Excerpted data:
'''
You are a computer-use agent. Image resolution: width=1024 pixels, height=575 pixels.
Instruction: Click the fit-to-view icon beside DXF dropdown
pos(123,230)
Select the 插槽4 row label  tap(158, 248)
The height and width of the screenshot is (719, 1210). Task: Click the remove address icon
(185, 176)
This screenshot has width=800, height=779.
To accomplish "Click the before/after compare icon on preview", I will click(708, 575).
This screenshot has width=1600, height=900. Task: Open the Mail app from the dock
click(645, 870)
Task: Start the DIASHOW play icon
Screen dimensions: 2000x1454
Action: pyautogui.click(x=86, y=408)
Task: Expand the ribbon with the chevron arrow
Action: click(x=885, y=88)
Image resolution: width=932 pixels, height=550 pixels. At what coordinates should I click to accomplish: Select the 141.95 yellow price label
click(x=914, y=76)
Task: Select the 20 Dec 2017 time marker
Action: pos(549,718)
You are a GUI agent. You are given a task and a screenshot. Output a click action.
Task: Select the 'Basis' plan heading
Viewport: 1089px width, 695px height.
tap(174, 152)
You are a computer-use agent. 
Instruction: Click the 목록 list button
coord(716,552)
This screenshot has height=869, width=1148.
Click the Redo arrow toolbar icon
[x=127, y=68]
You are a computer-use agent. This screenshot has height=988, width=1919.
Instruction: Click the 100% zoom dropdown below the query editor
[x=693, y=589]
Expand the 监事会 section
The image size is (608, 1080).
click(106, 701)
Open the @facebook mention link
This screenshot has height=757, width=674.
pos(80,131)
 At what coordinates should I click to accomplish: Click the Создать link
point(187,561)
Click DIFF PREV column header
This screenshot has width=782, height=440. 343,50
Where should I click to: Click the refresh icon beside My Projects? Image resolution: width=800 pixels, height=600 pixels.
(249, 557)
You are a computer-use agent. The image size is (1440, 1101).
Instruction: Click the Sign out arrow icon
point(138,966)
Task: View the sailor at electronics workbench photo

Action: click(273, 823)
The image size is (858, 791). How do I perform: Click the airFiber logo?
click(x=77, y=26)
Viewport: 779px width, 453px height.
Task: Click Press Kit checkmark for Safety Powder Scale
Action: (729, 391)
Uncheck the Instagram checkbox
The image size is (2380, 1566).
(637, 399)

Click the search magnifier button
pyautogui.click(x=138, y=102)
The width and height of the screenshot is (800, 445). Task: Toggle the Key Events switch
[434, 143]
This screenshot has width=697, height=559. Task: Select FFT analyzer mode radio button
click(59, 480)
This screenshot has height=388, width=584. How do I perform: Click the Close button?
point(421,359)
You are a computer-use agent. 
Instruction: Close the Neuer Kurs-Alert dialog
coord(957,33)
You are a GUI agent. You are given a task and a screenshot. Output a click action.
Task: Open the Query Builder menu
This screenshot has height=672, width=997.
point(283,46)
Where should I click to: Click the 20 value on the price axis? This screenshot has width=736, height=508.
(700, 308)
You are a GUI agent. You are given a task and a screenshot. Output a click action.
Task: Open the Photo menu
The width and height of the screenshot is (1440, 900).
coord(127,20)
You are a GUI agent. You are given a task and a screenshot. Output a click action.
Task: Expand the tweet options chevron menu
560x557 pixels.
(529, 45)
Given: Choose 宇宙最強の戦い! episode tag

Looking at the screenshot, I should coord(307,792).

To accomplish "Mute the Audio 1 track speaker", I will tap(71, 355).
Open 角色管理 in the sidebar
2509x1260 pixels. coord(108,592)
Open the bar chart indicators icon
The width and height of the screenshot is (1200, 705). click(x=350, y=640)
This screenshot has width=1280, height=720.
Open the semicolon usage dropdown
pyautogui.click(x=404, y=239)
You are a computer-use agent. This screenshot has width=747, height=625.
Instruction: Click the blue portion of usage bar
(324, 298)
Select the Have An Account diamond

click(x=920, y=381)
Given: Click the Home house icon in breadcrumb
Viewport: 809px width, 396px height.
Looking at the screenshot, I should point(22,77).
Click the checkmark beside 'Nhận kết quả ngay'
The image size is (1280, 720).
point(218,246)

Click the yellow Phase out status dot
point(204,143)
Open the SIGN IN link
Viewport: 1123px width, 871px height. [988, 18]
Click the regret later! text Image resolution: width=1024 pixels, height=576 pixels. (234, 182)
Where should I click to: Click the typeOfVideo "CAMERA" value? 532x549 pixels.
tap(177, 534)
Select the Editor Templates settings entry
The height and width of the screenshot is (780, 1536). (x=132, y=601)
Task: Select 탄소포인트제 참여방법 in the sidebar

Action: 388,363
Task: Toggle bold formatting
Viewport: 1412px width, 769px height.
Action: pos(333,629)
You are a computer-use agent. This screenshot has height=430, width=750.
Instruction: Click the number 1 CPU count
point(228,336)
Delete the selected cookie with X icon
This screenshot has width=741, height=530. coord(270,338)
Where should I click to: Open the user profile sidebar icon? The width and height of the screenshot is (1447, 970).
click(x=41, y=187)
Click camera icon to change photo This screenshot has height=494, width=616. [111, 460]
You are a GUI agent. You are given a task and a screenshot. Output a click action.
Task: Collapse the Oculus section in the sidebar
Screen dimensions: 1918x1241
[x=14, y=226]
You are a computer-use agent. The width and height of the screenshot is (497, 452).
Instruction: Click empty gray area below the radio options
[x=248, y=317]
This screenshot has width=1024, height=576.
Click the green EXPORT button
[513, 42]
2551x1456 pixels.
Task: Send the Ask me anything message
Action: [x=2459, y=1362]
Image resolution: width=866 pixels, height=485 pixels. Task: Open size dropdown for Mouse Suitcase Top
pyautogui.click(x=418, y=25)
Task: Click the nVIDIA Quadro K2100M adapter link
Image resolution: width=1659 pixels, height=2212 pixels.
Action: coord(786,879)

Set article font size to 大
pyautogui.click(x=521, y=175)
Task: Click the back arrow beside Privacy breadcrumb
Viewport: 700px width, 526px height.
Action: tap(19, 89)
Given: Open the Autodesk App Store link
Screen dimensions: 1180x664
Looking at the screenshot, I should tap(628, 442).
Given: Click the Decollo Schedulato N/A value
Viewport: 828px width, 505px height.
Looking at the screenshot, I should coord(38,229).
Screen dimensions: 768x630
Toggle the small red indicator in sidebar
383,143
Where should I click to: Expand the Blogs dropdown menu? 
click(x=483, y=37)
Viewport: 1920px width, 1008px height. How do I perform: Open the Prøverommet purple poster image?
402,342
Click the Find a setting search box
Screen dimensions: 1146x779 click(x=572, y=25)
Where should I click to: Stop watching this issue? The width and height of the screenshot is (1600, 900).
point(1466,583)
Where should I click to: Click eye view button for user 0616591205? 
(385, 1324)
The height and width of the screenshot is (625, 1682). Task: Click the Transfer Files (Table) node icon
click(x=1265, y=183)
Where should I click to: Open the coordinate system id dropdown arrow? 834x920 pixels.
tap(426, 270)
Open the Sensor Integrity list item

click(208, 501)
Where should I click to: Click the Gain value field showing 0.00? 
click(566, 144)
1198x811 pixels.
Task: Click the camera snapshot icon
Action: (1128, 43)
'''
To be done:
Rewrite the part of the material that opens with the line containing "Delete the selected cookie with X icon" and closes with the line containing "click(x=1265, y=183)" as a Markdown table with the columns Row and Line. Give each line its own numbered row, and leave out blank lines.

Task response:
| Row | Line |
|---|---|
| 1 | Delete the selected cookie with X icon |
| 2 | This screenshot has width=741, height=530. coord(270,338) |
| 3 | Where should I click to: Open the user profile sidebar icon? The width and height of the screenshot is (1447, 970). |
| 4 | click(x=41, y=187) |
| 5 | Click camera icon to change photo This screenshot has height=494, width=616. [111, 460] |
| 6 | You are a GUI agent. You are given a task and a screenshot. Output a click action. |
| 7 | Task: Collapse the Oculus section in the sidebar |
| 8 | Screen dimensions: 1918x1241 |
| 9 | [x=14, y=226] |
| 10 | You are a computer-use agent. The width and height of the screenshot is (497, 452). |
| 11 | Instruction: Click empty gray area below the radio options |
| 12 | [x=248, y=317] |
| 13 | This screenshot has width=1024, height=576. |
| 14 | Click the green EXPORT button |
| 15 | [513, 42] |
| 16 | 2551x1456 pixels. |
| 17 | Task: Send the Ask me anything message |
| 18 | Action: [x=2459, y=1362] |
| 19 | Image resolution: width=866 pixels, height=485 pixels. Task: Open size dropdown for Mouse Suitcase Top |
| 20 | pyautogui.click(x=418, y=25) |
| 21 | Task: Click the nVIDIA Quadro K2100M adapter link |
| 22 | Image resolution: width=1659 pixels, height=2212 pixels. |
| 23 | Action: coord(786,879) |
| 24 | Set article font size to 大 |
| 25 | pyautogui.click(x=521, y=175) |
| 26 | Task: Click the back arrow beside Privacy breadcrumb |
| 27 | Viewport: 700px width, 526px height. |
| 28 | Action: tap(19, 89) |
| 29 | Given: Open the Autodesk App Store link |
| 30 | Screen dimensions: 1180x664 |
| 31 | Looking at the screenshot, I should tap(628, 442). |
| 32 | Given: Click the Decollo Schedulato N/A value |
| 33 | Viewport: 828px width, 505px height. |
| 34 | Looking at the screenshot, I should coord(38,229). |
| 35 | Screen dimensions: 768x630 |
| 36 | Toggle the small red indicator in sidebar |
| 37 | 383,143 |
| 38 | Where should I click to: Expand the Blogs dropdown menu?  |
| 39 | click(x=483, y=37) |
| 40 | Viewport: 1920px width, 1008px height. How do I perform: Open the Prøverommet purple poster image? |
| 41 | 402,342 |
| 42 | Click the Find a setting search box |
| 43 | Screen dimensions: 1146x779 click(x=572, y=25) |
| 44 | Where should I click to: Stop watching this issue? The width and height of the screenshot is (1600, 900). |
| 45 | point(1466,583) |
| 46 | Where should I click to: Click eye view button for user 0616591205?  |
| 47 | (385, 1324) |
| 48 | The height and width of the screenshot is (625, 1682). Task: Click the Transfer Files (Table) node icon |
| 49 | click(x=1265, y=183) |